» **Your objective**
Continue the episode description about hosta hybridizer Don Rawson, picking up right after its last sentence.
--- Extract provided Enclosed Below ---
This week on Hosta la Vista, we sit down with Don Rawson — hosta hybridizer, curator of the legendary Hosta List database, creator of the Hostas of Distinction website, and one of the most quietly influential figures in the entire hosta world. Don grows on four acres near Grand Rapids, Michigan, makes up to 11,000 intentional crosses per summer starting at 6:00 AM, plants around 20,000 seeds per year, and has introduced over 20 cultivars including Rhinohide, Gabriel's Wing, Razorback, Alligator Rock, Granny's Goosebumps, Catcher's Mitt, Gator Bowl, and Gatorhide. This is the episode hosta collectors and hybridizers have been waiting for.
Don traces his hosta journey from childhood — his mother's plants, falling in love with the genus in the 1980s before the internet made finding hostas easy — through building his home garden in 1992, to becoming one of the most serious hybridizers working today. He walks us through his entire process: protecting breeding plants, bringing selected parents inside the night before, making crosses outdoors at dawn, collecting seed in fall, planting 60 to 65 flats, and ultimately keeping only 1,800 to 2,000 of roughly 15,000 germinated seedlings. The rest get composted. Yes, really.
Betsy asks Don about Alligator Rock — her personal favorite hosta — and Don reveals the backstory: it was actually Bob Solberg who spotted it in Don's hybridizing garden before Don had even marked it to save. Along with Granny's Goosebumps, Bob pulled it out of the crowd and said this one matters. Don describes what makes it special: extremely corrugated dark green shiny foliage, dense growth, beautiful white flowers. We also dig deep into Catcher's Mitt — one of the most unique cupped hostas in existence, with vertical cups that show the white leaf backs rather than the inside, a dark green margin hidden inside the cup, and an exclusive release coming through In The Country Garden and Gifts. And Gator Bowl, currently in tissue culture production, which Don describes as extremely cupped with four-inch cups, deeply corrugated, dark green with pure white flowers.
--- End of Enclosed Extract provided ---
--- Data provided Enclosed Below ---
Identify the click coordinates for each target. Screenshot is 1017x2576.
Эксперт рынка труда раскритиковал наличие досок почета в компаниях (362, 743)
--- End of Enclosed Data provided ---
» **Answer to this task**
Don shares his vision for where hosta hybridizing is headed — red and purple leaved hostas that hold their color all summer, variegated hostas with red or purple centers and margins, bronze and pink leaved varieties, double flowers, and crosses between hostas and related genera like agave and manfreda that could produce deer resistant and drought tolerant hybrids. He also points out that hybridizers are only working with about 28 of the 38 to 41 known hosta species — meaning the potential for future development is staggering.
On HVX, Don is direct and practical. He explains that just because you can't see Hosta Virus X on a plant does not mean it isn't there. He walks through his recommended tool sterilization routine using a 10% bleach solution — fresh every couple of hours, rinse your tools after or they'll rust, never reuse it the next day. He also warns against composting hosta leaves and scapes if you suspect any disease or nematode presence in your garden.
Don also shares his advice for anyone wanting to get serious about hybridizing: find local growers, join Facebook seedling groups, set specific goals, and get a copy of the Hybridizers Manual — a 170-page illustrated compilation of articles from hybridizers who came before, available directly from Don.
We play Finish the Rhyme and in This or That he picks massive cupped leaves over red every time, keeps the weirdest seedlings, and admits he's guilty of hand pollinating in a thunderstorm.
His parting advice: gardening is meant to be fun. Don't make it a job. Have fun, and pass it on.